As it turns out, one of the most striking aspects of floatation is the panorama it provides of darkness itself. Simply being in a blackout chamber ushers us into this landscape of vast tranquility – presenting a vista of emptiness that is as majestic and sweeping as an Ansel Adams photograph. Opening and closing your eyes makes no difference. Between the inner and outer landscape there appears not a hair’s breadth of difference as you find yourself relaxing into near perfect equilibrium. For those of us who often struggle to find balance when we meditate, this gift of darkness is a powerful discovery and a boon in itself.
And floatation supercharges the experience. There is really no physical sensation quite like it that I know of. It’s more peaceful and relaxing than sleep as I soon found myself breathing with extraordinary depth. You are awake and yet liberated from gravity and suspended from the conventions of every day existence in Cartesian space. But for the fact of my steady deep breathing, it reminded me of my earliest days, that is of life in the womb, except a floatation tank is not nearly so cramped or confining as the last few months in utero, when, at least to the best of my recollection, one always ended up feeling like a contortionist. Instead, floating makes you feel loose limbed, so much so your limbs drift apart and begin to detach from your torso. As you lie there suspended in darkness, it feels far too spacious to be womb-like; or rather it’s more like entering the womb of space-time itself.

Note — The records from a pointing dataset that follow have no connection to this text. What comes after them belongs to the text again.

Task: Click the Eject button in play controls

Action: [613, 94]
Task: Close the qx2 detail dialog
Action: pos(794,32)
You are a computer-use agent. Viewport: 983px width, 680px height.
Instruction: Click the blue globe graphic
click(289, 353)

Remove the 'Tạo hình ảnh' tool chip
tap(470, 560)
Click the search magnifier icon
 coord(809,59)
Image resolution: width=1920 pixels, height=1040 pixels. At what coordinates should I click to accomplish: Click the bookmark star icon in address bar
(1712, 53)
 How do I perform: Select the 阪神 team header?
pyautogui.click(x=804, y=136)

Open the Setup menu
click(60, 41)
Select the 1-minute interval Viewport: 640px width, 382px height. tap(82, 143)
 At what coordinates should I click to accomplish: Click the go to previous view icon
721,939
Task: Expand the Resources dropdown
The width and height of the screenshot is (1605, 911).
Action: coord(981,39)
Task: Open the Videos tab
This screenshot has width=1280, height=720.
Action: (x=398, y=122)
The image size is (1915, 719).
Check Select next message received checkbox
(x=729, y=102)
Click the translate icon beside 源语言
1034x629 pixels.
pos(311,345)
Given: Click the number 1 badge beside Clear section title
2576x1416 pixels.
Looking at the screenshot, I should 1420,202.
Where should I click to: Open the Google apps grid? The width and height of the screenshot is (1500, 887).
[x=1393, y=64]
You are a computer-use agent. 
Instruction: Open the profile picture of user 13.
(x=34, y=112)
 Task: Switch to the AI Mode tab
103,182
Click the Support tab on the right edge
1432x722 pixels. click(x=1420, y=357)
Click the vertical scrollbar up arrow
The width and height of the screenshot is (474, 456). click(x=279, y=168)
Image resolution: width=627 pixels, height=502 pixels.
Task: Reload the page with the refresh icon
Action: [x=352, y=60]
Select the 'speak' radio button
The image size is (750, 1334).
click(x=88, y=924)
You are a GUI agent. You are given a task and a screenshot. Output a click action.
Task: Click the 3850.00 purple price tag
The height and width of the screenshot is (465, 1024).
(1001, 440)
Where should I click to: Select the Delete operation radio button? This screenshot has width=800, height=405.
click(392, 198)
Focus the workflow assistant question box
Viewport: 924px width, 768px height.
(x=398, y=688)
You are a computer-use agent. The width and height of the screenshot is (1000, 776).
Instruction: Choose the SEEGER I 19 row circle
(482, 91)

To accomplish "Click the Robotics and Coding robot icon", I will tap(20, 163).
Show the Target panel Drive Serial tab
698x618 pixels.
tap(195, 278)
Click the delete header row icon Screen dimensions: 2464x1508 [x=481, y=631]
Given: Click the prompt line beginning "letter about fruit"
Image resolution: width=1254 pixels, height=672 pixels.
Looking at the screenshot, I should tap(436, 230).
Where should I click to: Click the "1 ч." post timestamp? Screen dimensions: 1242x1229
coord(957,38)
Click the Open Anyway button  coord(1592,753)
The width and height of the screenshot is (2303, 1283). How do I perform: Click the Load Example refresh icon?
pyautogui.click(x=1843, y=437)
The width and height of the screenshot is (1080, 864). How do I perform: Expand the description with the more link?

Of course, all too soon the tap comes on the door announcing bath time is over. Yet as you emerge from the tank and gradually re-acclimate yourself to everyday reality, this wonderful sense of deep relaxation persists. I can’t promise that you will have attained the vertical lift of Steph Curry but in the case of someone far less nimble (such as myself) I nonetheless found myself continuing to float as I reclaimed the streets of midtown. Not unlike a figure in a Chagall painting, there I was buoyant and aloft, if not soaring, through the canyons of Manhattan, my limbs only tenuously attached. This is what it means to float. I hope you can find a tank nearby and discover the pleasures for yourself.